Not long afterward, the lockdown took effect, and White River Junction’s First Friday went dark.

So its cautious return this Friday night, mostly outdoors and with only a few galleries open, feels to Detzer and others like a turning point, the start of a long walk toward the light.

“Everybody’s so eager to be back and look at art again,” Detzer said. “It’s just this very festive and celebratory mood I’m feeling.”

“But,” she added, “we’re going to try and be slow about it.”

The main feature of the return of First Friday will be a series of outdoor film projections, an extension of last winter’s Light River Junction display, programmed by White River Indie Films (WRIF), the long-standing nonprofit film festival. The projections — onto shop windows and landmark buildings, including the Bell Telephone building on Gates Street — will range from footage from the CATV archive to experimental films by Dartmouth professor Jodie Mack and a 16mm cameraless filmmaking workshop with Strafford native Quinn Thomashow.

Behind the Hotel Coolidge, WRIF also will show a preview of its festival, which will take place later this month, both outdoors in Lyman Point Park and online.

The aim is to give people something to do outside while patronizing galleries and restaurants.

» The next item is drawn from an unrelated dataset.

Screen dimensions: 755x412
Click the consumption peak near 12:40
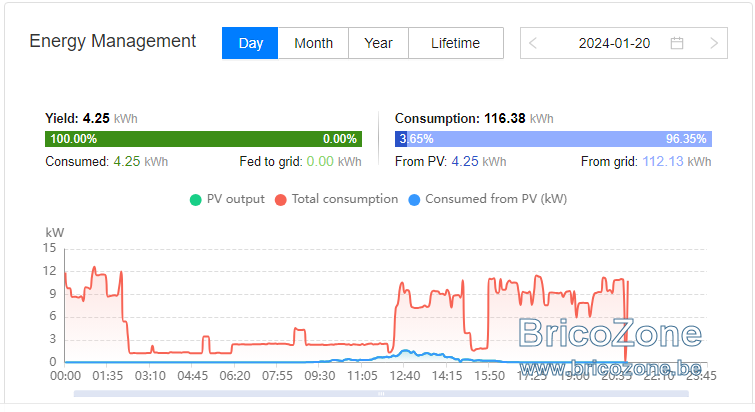point(402,284)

“I think there will be a nice flow,” said Stacy Hopkins, owner of Scavenger Gallery, which will be open 5:30 to 8:30.

Hopkins will be celebrating her small space’s ninth birthday with a reception for “Will you stay long enough to see me,” photographs and collages by Heidi Smith Bagley, and a sale on Hopkins’ handmade jewelry.

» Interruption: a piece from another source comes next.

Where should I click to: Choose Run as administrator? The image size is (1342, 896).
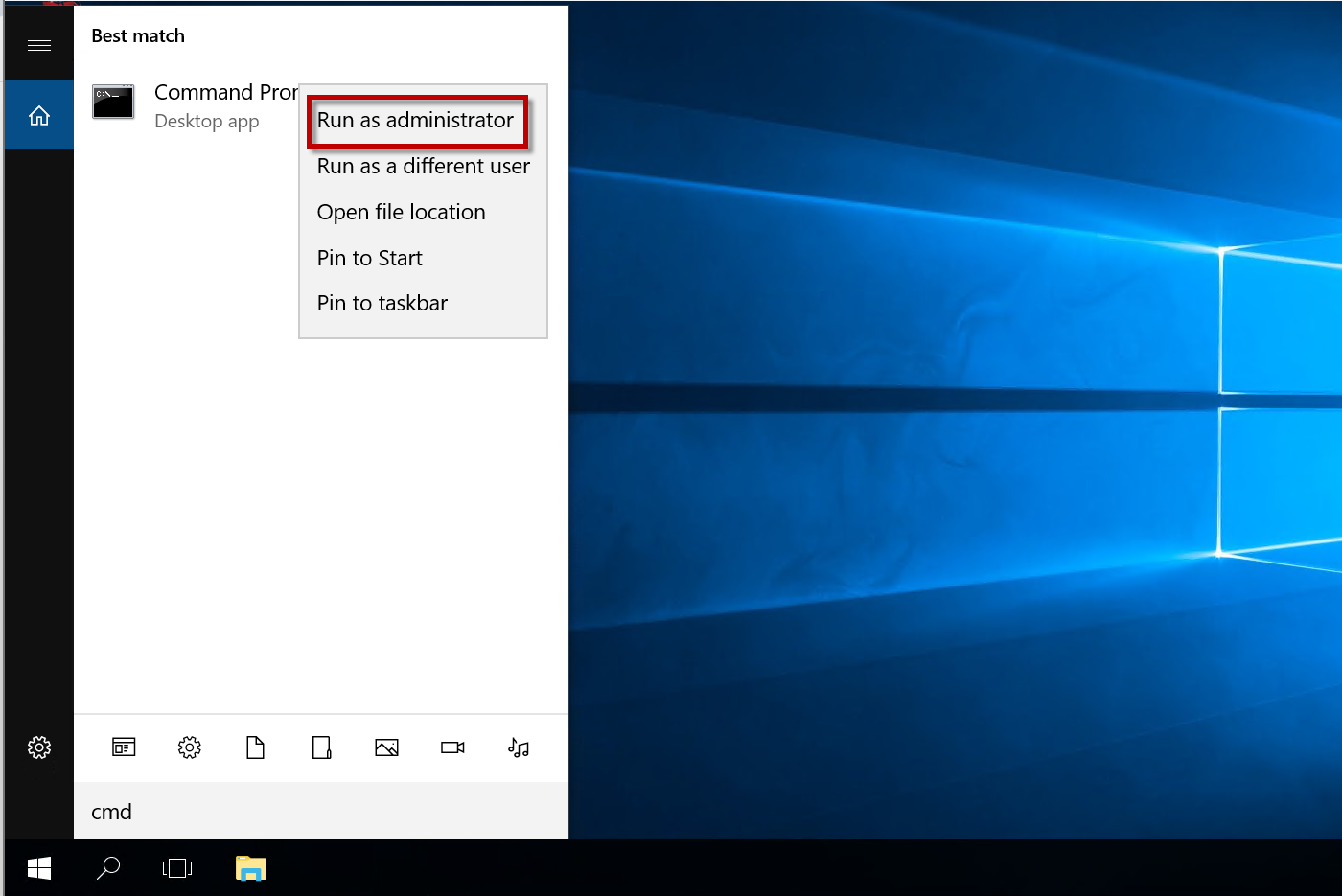coord(416,121)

Only five people will be allowed in the gallery at any time, Hopkins said, but the outdoor projections, which will run from 5 to 10 p.m., represent an “evolution” of the pre-pandemic event, which consisted mainly of art shows and live music.

Tourist, a new gallery that opened in January, will be open from 5 to 7 p.m., showing “Salt,” recent work by Shaina Gates, who folds and crumples photo-sensitive paper before exposing it to the sun.

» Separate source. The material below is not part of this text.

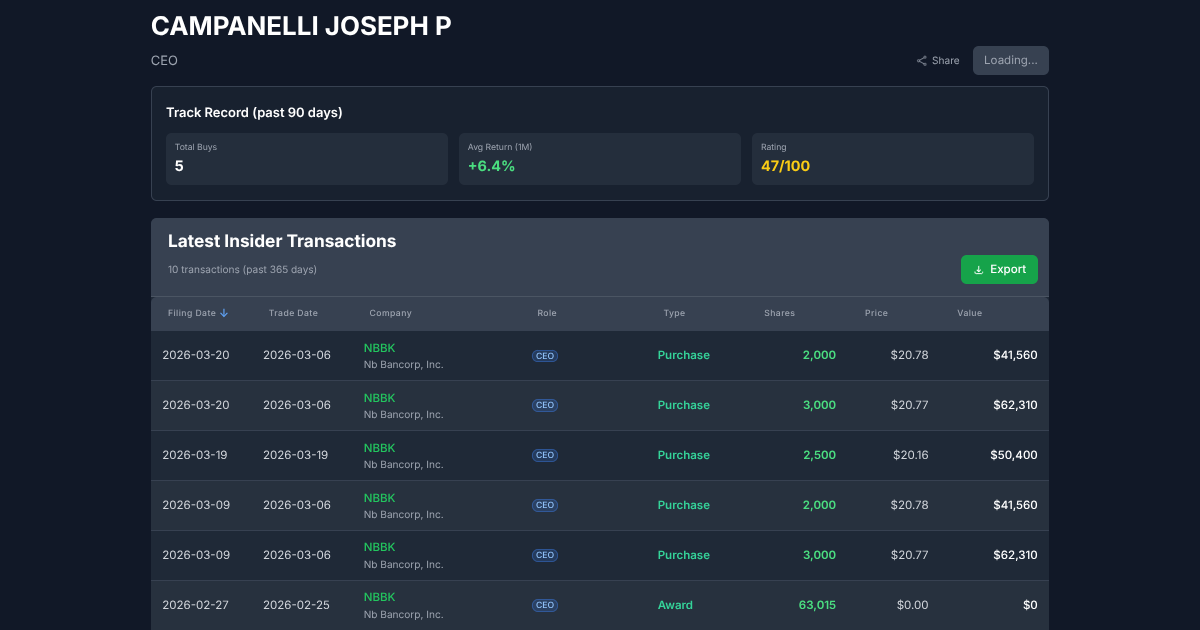
Task: Click the Price column header
Action: click(876, 313)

Other galleries are taking a slower approach. Two Rivers Printmaking Studio has installed an exhibition of miniature prints in the hallway outside the studio, which is in the Tip Top Media Arts building on North Main Street, but it won’t hold a reception, studio manager Sheri Hancock-Tomek said Thursday.

“We’re having an opening next First Friday,” she said, noting that many of the studio’s artist members are of an age that puts them at a higher risk of novel coronavirus complications. “We just don’t want to cause anyone to get sick,” she said.

The first reference to First Friday in the Valley News appeared on May 31, 2007. The event’s importance to galleries such as Two Rivers, which was then in its sixth year, is hard to overstate. Artists sell work, which benefits the studio, and the receptions are a chance for the studio’s artist-members to catch up and talk shop, Hancock-Tomek said.

For most of the past year, the studio has permitted only one artist at a time to work there, and required strict cleaning protocols. Recently, that’s been eased slightly, and Thursday, Norwich artist Penelope Bennett was in the studio with another artist who had ducked out for lunch.

“It is a healthy sign if the arts survive,” Bennett said.

She has been vaccinated and now feels comfortable going out. “I found that opening up and once more doing things, I was tongue-tied,” she said. “People need people.”

Two Rivers and the Main Street Museum participated in the earliest First Fridays. The museum, the long-running (since 1992) alternative-curatorial project of David Fairbanks Ford and his merry band, won’t host an indoor event, but will project films on its front window and operate a player piano.

The reopening brings the monthly event back to its roots, in a way. It was “organic,” said Kim Souza, an early participant.

“There’s no one who coordinates it,” said Souza, who sits on the Hartford Selectboard and operates Revolution, the clothing store on North Main Street. And no one wanted to oversell it.

The first First Friday in over a year is likely to sell itself.